A cette occasion, l’APHG était invitée à participer à une table ronde sur les manuels scolaires avec notre vice-président François Da Rocha Carneiro, mais aussi via le réseau Euroclio dont elle est membre, à une conférence la veille du jour 1 sur l’enseignement de l’histoire de l’Europe.

Nous avons pu nous entretenir avec M. Alain Lamassoure pour faire un bilan de l’OHTE.

Entretien avec Alain Lamassoure, président du comité de direction de l’OHTE, Observatoire de l’Enseignement de l’Histoire en Europe, réalisé par Ann-Laure Liéval [1].

Ann-Laure Liéval : L’Observatoire a désormais trois ans, quel bilan pouvez-vous faire de ses missions ?

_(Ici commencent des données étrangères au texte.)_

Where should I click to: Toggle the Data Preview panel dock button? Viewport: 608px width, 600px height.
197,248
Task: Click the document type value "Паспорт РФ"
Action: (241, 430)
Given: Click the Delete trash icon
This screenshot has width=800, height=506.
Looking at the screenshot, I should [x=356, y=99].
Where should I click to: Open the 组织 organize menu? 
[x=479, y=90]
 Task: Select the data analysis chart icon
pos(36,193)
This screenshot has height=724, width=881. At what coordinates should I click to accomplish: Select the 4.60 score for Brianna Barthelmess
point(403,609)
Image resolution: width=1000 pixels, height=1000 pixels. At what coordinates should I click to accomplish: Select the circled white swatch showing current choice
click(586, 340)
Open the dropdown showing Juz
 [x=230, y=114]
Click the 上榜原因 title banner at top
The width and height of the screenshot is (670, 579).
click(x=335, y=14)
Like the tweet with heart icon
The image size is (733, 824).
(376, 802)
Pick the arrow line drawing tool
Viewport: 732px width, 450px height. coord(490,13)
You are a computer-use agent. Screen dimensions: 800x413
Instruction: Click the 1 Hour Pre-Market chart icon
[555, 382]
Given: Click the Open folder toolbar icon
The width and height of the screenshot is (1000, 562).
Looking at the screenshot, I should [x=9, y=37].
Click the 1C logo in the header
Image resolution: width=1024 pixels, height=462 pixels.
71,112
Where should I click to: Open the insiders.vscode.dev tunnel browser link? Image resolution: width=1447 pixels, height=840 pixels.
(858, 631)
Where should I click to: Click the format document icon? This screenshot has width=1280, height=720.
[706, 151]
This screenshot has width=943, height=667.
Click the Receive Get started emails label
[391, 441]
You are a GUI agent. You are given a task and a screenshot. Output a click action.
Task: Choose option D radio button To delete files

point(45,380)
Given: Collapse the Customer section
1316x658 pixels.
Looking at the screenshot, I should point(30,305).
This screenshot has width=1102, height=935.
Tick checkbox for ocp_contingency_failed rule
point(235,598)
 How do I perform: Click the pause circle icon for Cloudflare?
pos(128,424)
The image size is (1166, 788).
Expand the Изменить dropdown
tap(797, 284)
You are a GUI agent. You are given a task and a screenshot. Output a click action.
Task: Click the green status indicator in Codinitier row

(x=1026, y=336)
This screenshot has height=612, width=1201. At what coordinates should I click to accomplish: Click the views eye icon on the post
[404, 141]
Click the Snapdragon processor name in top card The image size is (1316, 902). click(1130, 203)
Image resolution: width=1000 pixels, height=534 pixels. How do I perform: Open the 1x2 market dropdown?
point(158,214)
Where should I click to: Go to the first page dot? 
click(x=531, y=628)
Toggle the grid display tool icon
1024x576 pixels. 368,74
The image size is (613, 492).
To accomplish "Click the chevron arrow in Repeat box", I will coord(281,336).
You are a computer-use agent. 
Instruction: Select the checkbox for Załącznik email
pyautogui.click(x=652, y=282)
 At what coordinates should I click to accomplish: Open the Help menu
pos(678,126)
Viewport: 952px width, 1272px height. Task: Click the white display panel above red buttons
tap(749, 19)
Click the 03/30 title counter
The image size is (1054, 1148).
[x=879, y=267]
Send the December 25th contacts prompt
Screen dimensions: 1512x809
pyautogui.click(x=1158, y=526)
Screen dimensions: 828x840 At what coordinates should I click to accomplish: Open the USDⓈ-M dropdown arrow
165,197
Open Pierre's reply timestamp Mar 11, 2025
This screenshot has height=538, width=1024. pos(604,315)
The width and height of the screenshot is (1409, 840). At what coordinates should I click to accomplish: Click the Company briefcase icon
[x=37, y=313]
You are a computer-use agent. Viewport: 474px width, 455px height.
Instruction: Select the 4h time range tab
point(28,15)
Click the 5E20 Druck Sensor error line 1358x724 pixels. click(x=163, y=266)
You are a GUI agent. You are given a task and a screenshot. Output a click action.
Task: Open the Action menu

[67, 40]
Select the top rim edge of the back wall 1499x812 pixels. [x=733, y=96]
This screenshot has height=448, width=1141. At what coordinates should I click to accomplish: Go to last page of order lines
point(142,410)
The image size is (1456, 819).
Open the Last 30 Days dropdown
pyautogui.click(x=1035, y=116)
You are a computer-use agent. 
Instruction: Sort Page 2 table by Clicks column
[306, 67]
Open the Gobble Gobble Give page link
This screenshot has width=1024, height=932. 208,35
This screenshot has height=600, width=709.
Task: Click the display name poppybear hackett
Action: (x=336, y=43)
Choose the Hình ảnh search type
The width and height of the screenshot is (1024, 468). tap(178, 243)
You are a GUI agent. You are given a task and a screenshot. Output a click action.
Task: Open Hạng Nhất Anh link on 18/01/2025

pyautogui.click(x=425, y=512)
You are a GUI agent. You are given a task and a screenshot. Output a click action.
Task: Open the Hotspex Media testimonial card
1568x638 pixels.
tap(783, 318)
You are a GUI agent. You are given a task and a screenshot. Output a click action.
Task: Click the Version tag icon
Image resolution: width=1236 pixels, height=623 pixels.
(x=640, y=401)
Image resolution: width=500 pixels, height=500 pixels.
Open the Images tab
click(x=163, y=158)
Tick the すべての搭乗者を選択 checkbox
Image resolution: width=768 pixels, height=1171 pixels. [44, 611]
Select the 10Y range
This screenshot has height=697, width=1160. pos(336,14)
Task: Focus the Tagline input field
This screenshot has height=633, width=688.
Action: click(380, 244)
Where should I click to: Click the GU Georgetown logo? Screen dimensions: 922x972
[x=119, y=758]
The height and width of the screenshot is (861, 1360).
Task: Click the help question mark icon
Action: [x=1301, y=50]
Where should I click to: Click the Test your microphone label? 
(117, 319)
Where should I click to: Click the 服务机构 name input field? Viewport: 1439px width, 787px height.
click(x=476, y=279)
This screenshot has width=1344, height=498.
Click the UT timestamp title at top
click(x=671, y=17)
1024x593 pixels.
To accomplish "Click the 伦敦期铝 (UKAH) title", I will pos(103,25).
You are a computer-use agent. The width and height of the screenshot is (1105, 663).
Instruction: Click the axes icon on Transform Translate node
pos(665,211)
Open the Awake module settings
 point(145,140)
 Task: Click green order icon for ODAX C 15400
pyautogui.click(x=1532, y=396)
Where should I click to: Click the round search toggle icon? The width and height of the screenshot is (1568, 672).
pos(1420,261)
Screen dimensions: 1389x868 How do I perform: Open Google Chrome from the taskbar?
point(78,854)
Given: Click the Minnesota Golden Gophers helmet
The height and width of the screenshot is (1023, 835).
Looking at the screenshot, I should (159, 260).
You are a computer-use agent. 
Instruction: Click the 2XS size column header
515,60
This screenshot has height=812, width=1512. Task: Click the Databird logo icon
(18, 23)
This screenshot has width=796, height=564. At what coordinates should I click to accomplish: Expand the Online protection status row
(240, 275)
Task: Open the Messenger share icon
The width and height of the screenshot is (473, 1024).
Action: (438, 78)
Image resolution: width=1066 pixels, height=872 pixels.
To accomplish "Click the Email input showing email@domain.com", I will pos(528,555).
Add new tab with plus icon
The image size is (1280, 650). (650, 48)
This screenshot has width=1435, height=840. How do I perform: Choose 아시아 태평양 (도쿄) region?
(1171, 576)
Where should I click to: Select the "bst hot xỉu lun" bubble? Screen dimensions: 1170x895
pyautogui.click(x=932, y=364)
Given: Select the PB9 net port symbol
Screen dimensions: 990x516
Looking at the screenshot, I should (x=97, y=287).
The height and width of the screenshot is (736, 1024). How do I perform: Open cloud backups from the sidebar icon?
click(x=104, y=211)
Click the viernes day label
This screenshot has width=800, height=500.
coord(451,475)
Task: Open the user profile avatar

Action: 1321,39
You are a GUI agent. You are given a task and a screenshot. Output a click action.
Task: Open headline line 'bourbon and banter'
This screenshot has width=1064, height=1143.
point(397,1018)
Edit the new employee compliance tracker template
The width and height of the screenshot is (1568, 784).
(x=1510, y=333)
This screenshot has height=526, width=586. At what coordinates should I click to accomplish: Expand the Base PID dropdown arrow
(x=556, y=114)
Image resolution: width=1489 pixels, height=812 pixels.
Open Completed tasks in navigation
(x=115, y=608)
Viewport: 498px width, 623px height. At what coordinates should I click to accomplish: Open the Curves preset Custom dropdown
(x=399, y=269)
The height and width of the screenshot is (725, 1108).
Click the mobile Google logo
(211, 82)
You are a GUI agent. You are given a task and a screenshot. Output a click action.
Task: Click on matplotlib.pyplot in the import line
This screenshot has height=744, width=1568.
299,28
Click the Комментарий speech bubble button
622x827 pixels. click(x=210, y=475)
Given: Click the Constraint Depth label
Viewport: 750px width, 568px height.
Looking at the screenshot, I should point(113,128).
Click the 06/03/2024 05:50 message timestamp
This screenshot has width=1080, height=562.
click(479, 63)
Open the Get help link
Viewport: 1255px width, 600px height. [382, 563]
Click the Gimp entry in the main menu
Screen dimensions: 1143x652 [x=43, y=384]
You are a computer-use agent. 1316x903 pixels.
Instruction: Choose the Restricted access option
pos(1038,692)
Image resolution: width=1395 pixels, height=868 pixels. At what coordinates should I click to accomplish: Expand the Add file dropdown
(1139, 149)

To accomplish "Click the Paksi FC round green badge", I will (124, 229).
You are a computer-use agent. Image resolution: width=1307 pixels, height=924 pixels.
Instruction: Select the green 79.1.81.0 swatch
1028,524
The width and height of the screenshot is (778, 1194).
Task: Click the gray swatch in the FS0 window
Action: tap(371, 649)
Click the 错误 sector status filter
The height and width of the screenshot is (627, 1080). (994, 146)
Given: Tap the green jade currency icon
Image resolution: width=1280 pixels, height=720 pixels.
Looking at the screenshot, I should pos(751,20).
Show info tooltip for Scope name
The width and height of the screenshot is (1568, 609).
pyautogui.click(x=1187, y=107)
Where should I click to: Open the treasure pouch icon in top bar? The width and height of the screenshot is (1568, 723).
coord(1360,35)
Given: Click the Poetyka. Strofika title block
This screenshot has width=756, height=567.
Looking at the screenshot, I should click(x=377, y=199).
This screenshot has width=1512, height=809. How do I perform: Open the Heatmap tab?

Alain Lamassoure : Nous avons rempli notre premier objectif qui était de présenter l’état des lieux, la photographie, de l’enseignement de l’histoire à l’école dans tous les pays membres de l’OHTE. Nous avons d’ailleurs enregistré hier la présence de deux nouveaux membres, qui, pour des raisons différentes, constituent un symbole très fort : l’Ukraine, qui a remplacé la Russie, que nous avons exclue de l’Observatoire en 2022, et la Suisse.
Notre objectif est de faire cette photographie sans faire le moindre commentaire, mais que l’état des lieux soit connu, de façon à ce que le débat qui est nécessaire dans tous nos pays pour améliorer la situation se fasse sur les mêmes bases scientifiquement établies. Et je suis très heureux, parce qu’à cette troisième conférence annuelle dont le sujet principal est « Enseigner l’Histoire, enseigner la paix », et où nous publions notre premier rapport, le débat a déjà commencé.

ALL : L’objet de cette conférence était notamment de présenter le premier rapport général établi à partir du travail du Conseil scientifique et de questionnaires. Quelles conclusions retenez-vous de ce premier rapport ?

AL : Je retiens qu’il y a autant de systèmes d’enseignement que de pays et de programmes. Diversité qui est à la fois très sympathique, mais qui en même temps pose un peu problème, parce que, au fond, la génération de nos enfants n’aura pas reçu la même formation sur le passé dans l’ensemble des pays européens. Chaque pays reste maître du récit de son passé, ce qui est très bien, mais jusqu’à présent sans se coordonner beaucoup, malgré les recommandations nombreuses et excellentes faites par le Conseil de l’Europe.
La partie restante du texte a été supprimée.